Birinde, beni odasına çağırmıştı, oradan buradan konuşuyorduk Müdür’le. Ben de bu yakınlıktan yararlanarak, elimize geçen parayla geçinemediğimizi, dışarıda ek işler yapacak zamanımızın da olmadığını, hiç değilse, fazla mesailerimizin ödenmesini rica ettim tatlı bir dille.

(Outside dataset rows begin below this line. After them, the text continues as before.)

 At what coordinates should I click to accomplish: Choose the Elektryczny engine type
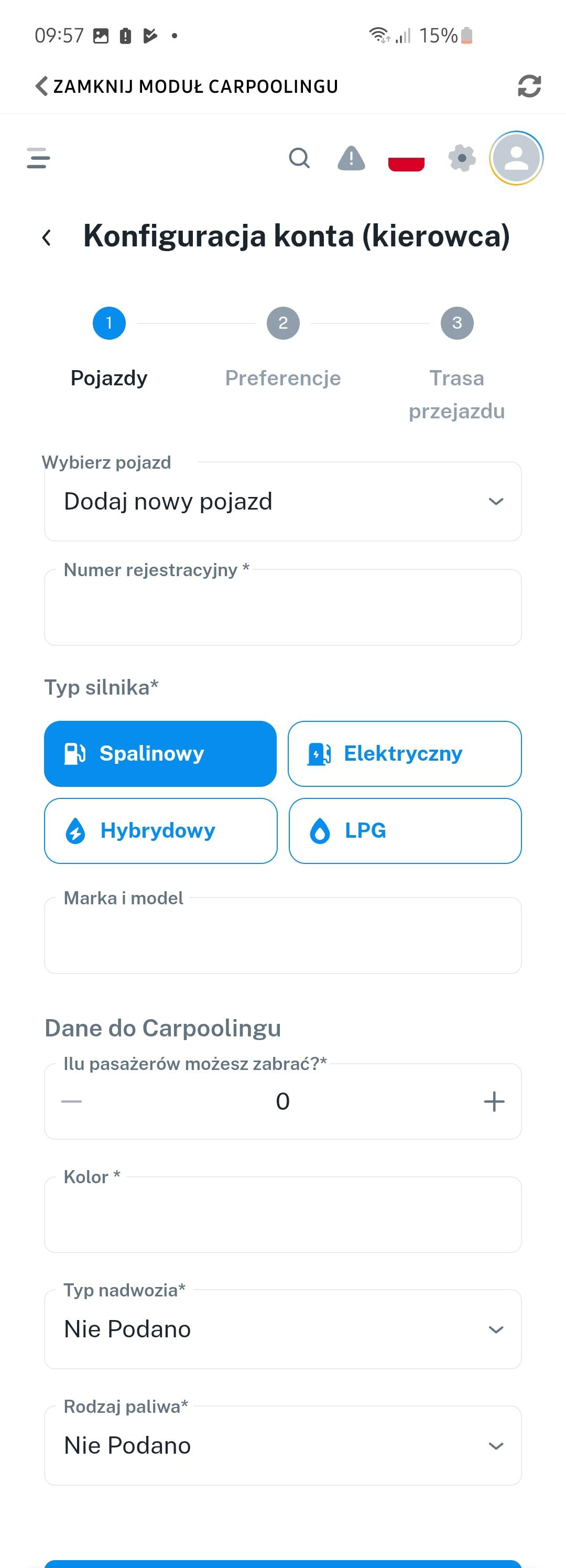(x=405, y=753)
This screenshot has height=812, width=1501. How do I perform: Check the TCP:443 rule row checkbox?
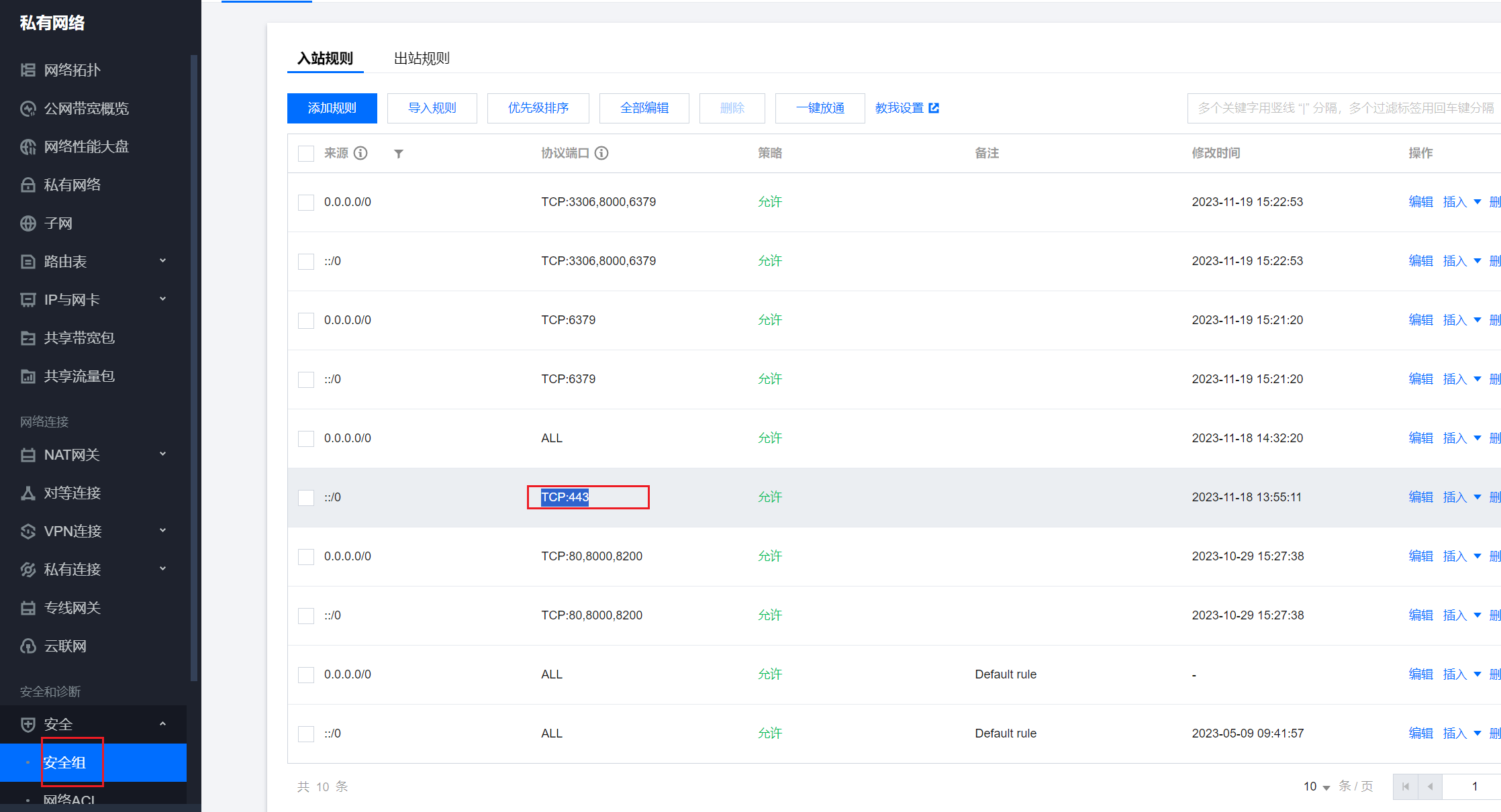tap(306, 497)
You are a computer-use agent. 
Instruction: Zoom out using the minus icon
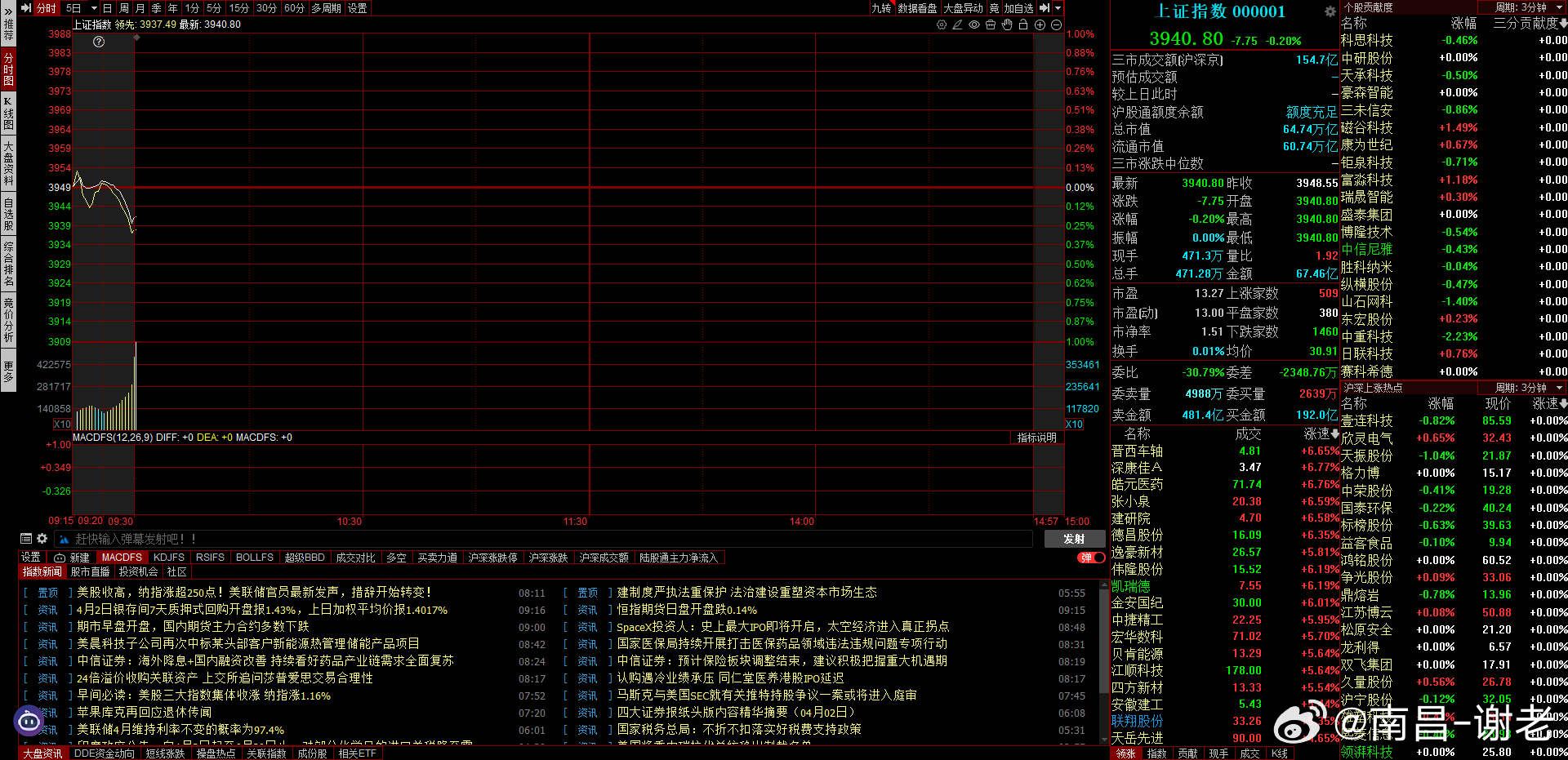pos(1055,25)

“Sendikacı gibi konuşmayı bırak!” dedi bana buyurucu, ama yumuşak bir tonda. “Seni severim, bilirsin. Sana yardımcı olayım, ama bana, başkalarının hakkını savunmak için gelme! Bak, sana ek gelir sağlayacak bir yol göstereyim: Gazetemizin eklerine yazabilirsin mesela. Şöyle ilgi çekecek yazı dizileri hazırla ya da... Önerilerini dosya halinde getir. Tasarın gazeteye okur aldırırsa; ben de sana ayrıca bir maaş yazarım, telif olarak. Al sana ek gelir…”

Doğrusu, bu benim için iyi bir çıkış olabilirdi. Yazılarım tutulursa belki yazı işlerine geçme şansını bile elde ederdim!

O günden sonra gazetede ya da eklerde yayımlanacak dizi yazı konuları tasarlamaya başladım. Dizi tasarılarımdan biri, gazetenin hafta sonunda verdiği “Şehir” ekiyle ilgiliydi. İstanbul’un değişik semtlerinde oturan birçok çalışanımız vardı. Her hafta bir arkadaşımız, kendi semtini yazabilirdi sözgelimi. Bir yıl, belki de daha fazla sürerdi bu dizi. İstanbul, bitmez tükenmez bir kaynaktı bu yönden. Semtlerin gelmişini geçmişini, sorunlarını, tarihi yapılarını, ünlülerini, söylencelerini, saklı güzelliklerini, meyhanelerini, aşevlerini, kahvelerini, kısacası her şeyini belgeleyen bir dizi olurdu. Ayrıca bu dizi yazıyı gazete bir kitapta toplayarak, okurlarına kupon karşılığında verebilirdi. Hem konuyu tasarlayan bana, hem de kendi semtini yazacak arkadaşlara telif ödenirdi. Böylece gazete, her hafta bir semtte patlama yapar, kent içi satışları yükselirdi.

Semtler dizisi tasarısını ayrıntılarıyla kâğıda dökerek dosyayı Yazı İşleri Müdürü’ne teslim ettim.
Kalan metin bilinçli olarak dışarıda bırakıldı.